GIVEN ENTRIES:
--------------------
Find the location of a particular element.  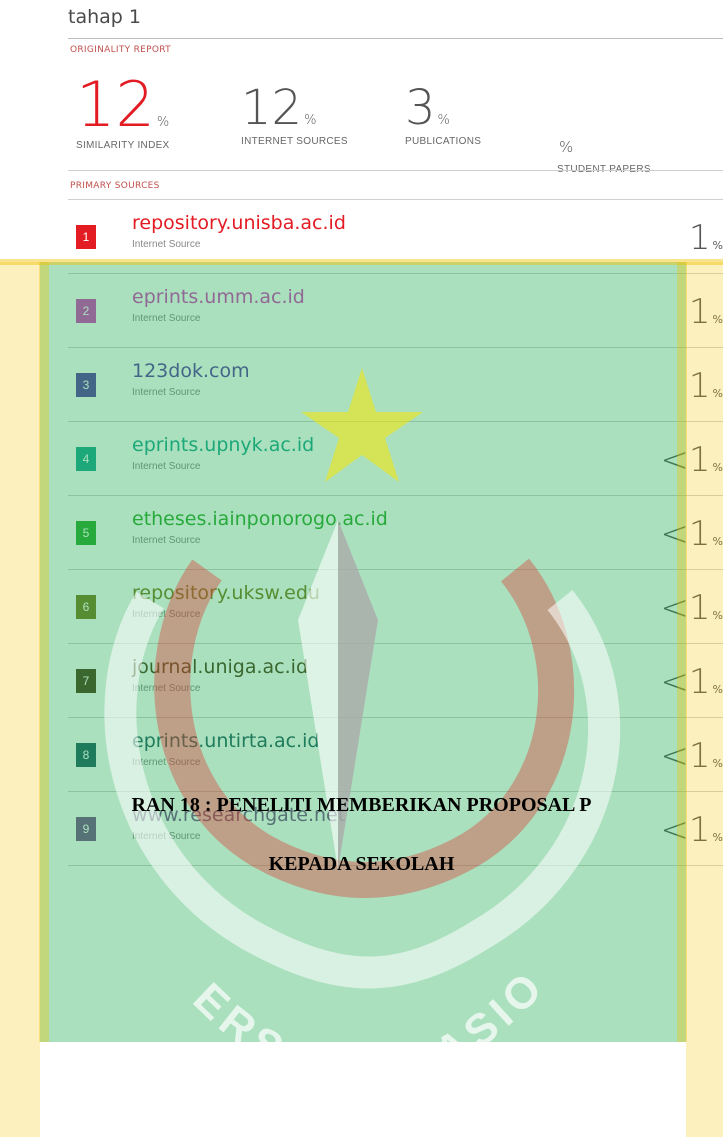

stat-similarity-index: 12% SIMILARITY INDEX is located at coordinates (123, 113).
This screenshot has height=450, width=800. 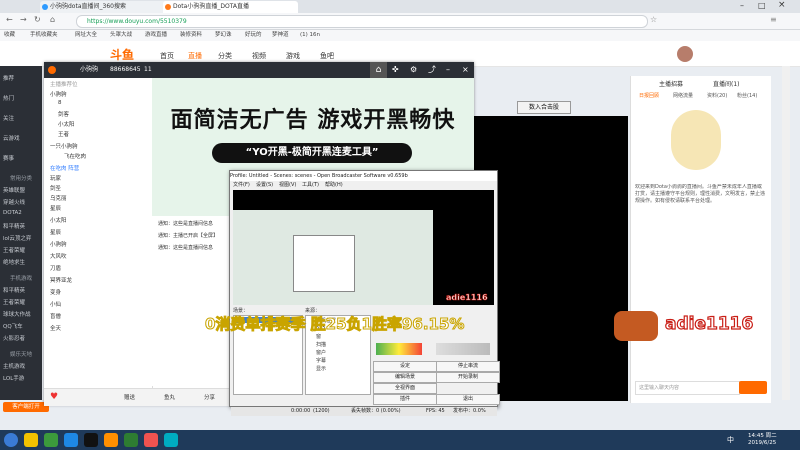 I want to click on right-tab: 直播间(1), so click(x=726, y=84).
--------------------
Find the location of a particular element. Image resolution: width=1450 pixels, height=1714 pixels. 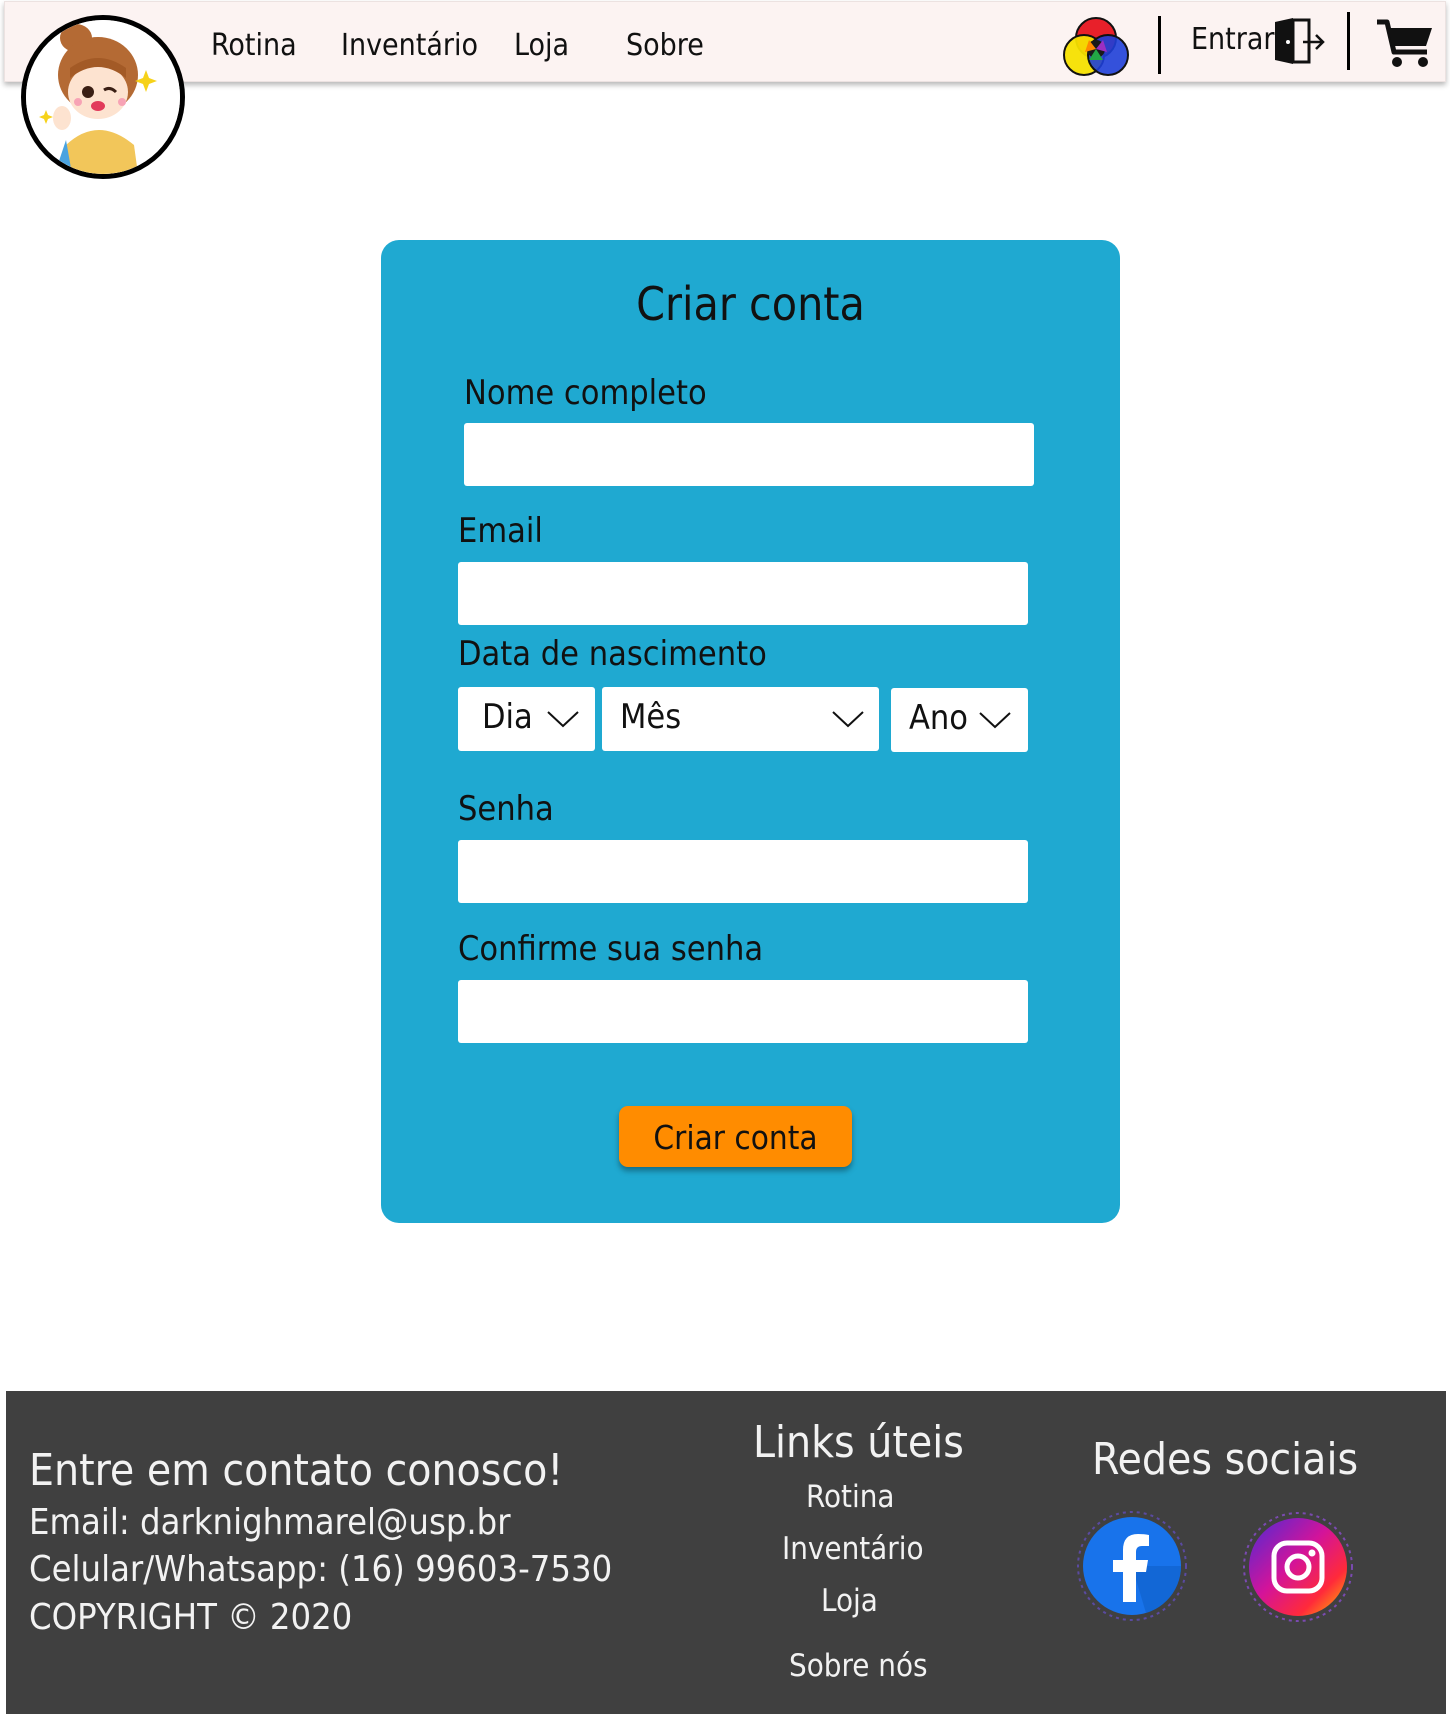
--------------------
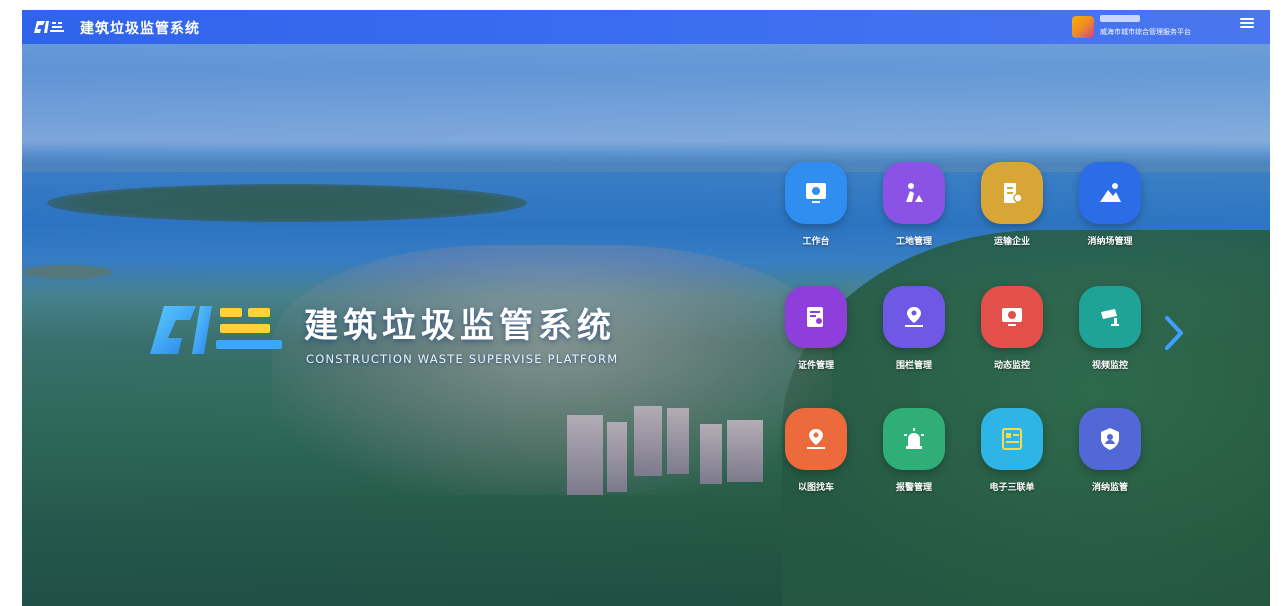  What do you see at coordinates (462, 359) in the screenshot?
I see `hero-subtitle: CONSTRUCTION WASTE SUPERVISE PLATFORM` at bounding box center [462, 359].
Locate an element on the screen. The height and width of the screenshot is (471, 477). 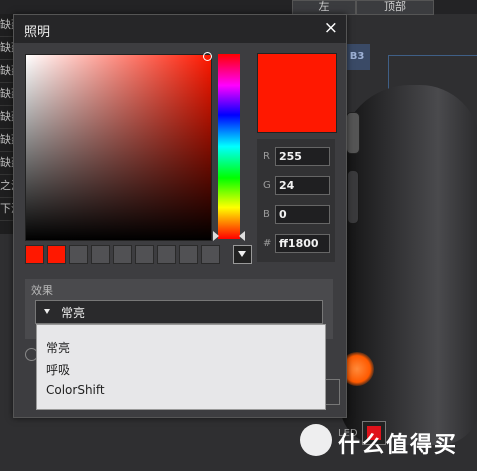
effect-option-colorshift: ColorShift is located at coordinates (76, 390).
--------------------
WORK INSTRUCTION:
Please copy the data word for word, from the line that contains "What do you" through the line that contains "effect-option-colorshift: ColorShift is". Leave out the pictures.

SOLUTION:
  What do you see at coordinates (462, 359) in the screenshot?
I see `hero-subtitle: CONSTRUCTION WASTE SUPERVISE PLATFORM` at bounding box center [462, 359].
Locate an element on the screen. The height and width of the screenshot is (471, 477). 
effect-option-colorshift: ColorShift is located at coordinates (76, 390).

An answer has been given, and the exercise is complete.